Master of Science in Medicine (Sexual & reproductive Health – Psychosexual Therapy Pathway)
The Psychosexual Therapy Pathway provides specialist training in psychosexual therapy/sexual health counselling/clinical sexology/psycho-sexology. Students explore human sexuality from psychosexual therapeutic perspective. The Master’s program is an eight-unit sequence and consists of two core units of study, four pathway-specific (psychosexual therapy specific) units of study and two electives. There are also options for alternative exits at Graduate Diploma (six units of study) and Graduate Certificate level (four units of study). Students will study variations in sexual function, sexual and gender diversity, HIV and STIs, as well as issues pertaining to ageing and sexuality, disability and sexuality, forensic aspects of human sexuality. The Psychosexual Therapy Pathway has been designed and developed to meet the sexological-related accreditation criteria for the Society of Australian Sexologists, ASSERT NSW, and American Association of Sexuality Educators, Counselors and Therapists (AASECT)
The Psychosexual Therapy Pathway is not a medical oriented program. It is grounded in psychosexual therapy and is one of the suite of pathways in the University of Sydney’s Postgraduate Program in Sexual and Reproductive Health. The Postgraduate Program in Sexual and Reproductive Health (SRH) provides a diverse and inter-professional curriculum suitable for Australian and international students interested in the range of disciplines related to HIV, sexually transmitted infections (STIs), Sexual and Reproductive Health.
Globally, the challenges of SRH including HIV/STIs, infertility and unintended pregnancy continue to be a significant public health issue. Challenges to sexual function and wellbeing also impact on the health of individuals.
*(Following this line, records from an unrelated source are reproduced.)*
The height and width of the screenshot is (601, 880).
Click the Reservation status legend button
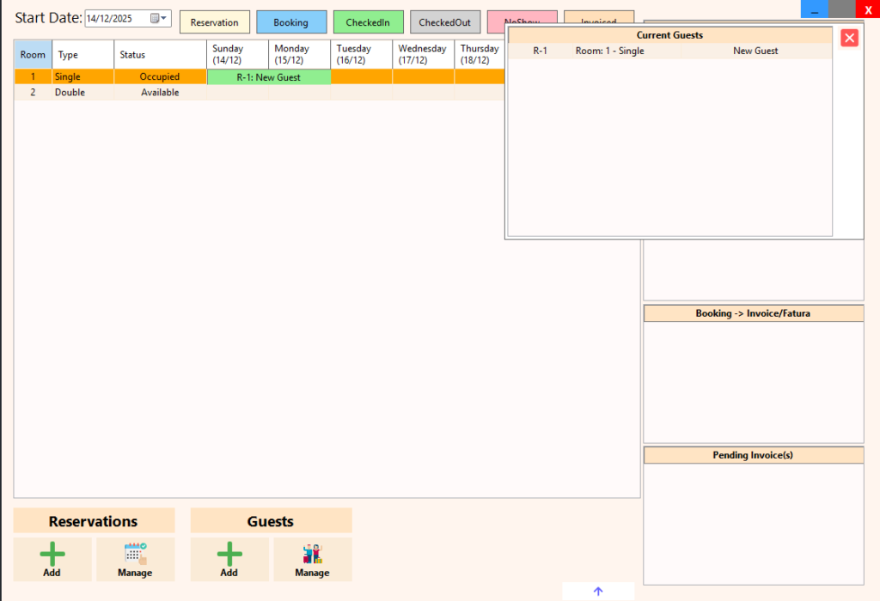tap(214, 22)
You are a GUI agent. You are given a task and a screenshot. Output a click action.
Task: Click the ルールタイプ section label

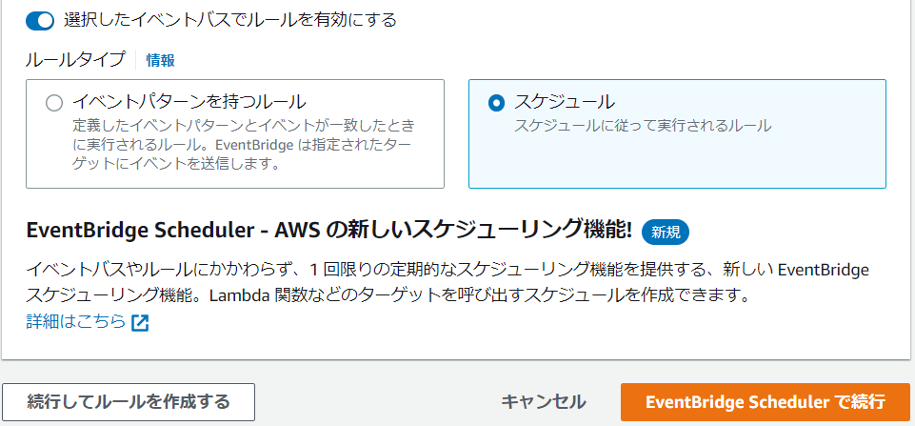click(x=75, y=60)
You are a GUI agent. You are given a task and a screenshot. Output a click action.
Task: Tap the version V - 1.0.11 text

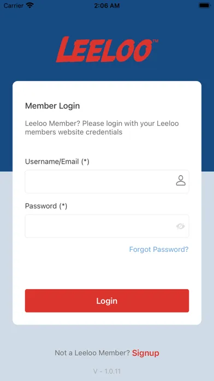pyautogui.click(x=107, y=371)
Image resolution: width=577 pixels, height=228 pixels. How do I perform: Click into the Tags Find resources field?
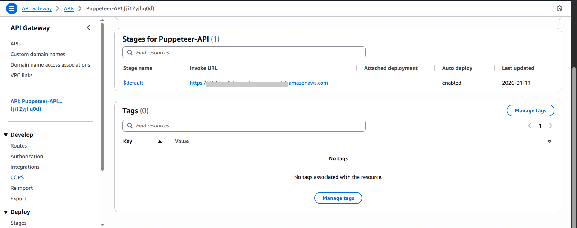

Comprehensive prevention and treatment of SRH issues require a thorough understanding of the psycho-social contexts in which they occur as well as the biological and diagnostic aspects of sexual and reproductive health and wellbeing.
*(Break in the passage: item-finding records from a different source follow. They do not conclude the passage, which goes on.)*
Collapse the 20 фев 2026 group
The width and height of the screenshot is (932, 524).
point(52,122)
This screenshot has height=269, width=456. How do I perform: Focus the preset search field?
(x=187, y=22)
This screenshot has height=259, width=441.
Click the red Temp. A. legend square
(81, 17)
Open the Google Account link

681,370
The Postgraduate Program in Sexual and Reproductive Health enables students to address these challenges through a range of units, with an option to choose one of four distinct pathways (STIs and HIV, Psychosexual Therapy, Reproductive Health and Infertility, and Public Health).
Compulsory and stream specific units of study provide students with foundational competence in these areas, while a wide range of electives creates the opportunity for students to further explore areas of interest. The inter-professional and multi-disciplinary structure encourages students to develop effective collaborative approaches to employment in a variety of healthcare settings.
The Postgraduate Program in Sexual and Reproductive Health is designed to provide the maximum professional relevance, flexibility and choice. All units of study engage the current evidence base and encourage critical engagement with the evidence. To facilitate the best educational and professional outcomes from their studies, each student is advised to discuss their unit of study choices with a Pathway Coordinator before the commencement of each semester. The Postgraduate Program in Sexual and Reproductive Health provides opportunities for students to transition to higher degree research candidature.